The generateSeqnames.db function allows users to regenerate the seqnames.db package from csv sources contained in the currently installed AnnotationForge package. It is expected that the typical user will not need to use this at all, but in case they do, we have made it available. We expect that the more common use case is someone who wants to make some new chromosome conventions available for the world. It is expected that this person will more typicalyl be charitable and want to share their conventions, so they could share their .csv files with us and we would add them to AnnotationForge, install the updated package and then run this function to make a new package.

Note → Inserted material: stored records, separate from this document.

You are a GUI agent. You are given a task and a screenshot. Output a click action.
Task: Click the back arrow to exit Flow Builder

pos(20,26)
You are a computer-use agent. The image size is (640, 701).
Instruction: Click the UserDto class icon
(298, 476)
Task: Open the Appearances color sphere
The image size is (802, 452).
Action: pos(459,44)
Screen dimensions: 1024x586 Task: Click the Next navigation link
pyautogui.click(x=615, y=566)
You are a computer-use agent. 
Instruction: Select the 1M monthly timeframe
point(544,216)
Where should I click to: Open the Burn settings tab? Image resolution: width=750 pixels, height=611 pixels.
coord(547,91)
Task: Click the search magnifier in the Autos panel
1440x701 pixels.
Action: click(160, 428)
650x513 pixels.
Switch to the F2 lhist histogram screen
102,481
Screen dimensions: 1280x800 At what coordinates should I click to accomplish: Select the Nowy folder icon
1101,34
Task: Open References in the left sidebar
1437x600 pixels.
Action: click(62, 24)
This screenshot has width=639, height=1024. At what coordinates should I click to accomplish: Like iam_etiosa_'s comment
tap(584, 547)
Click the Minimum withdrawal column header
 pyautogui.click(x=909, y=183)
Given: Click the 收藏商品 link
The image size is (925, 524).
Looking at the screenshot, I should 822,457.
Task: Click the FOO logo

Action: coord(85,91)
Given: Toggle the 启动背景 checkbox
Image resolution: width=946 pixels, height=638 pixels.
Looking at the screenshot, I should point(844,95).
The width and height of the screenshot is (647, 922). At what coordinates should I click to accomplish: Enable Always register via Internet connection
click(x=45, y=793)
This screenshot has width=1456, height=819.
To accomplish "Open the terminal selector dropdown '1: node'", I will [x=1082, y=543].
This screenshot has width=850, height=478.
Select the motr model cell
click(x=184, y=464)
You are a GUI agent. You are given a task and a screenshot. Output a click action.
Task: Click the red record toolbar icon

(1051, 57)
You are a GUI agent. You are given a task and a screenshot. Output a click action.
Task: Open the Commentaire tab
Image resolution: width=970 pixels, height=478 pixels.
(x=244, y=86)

The .csv files need to be formatted the same as the ones that are currently in the template in AnnotationForge. Examples of these .csv files can be found in AnnotationForge in the "inst/seqnames-template/inst/extdata/dataFiles/" directory. Each file must be named after it's corresponding genus and species with an underscore separator and a .csv file extension. The 1st line of each file defines columns that are the names of the corresponding naming conventions. And the chromosome names are then listed below this header line such that the equivalent names for the different styles share the same row.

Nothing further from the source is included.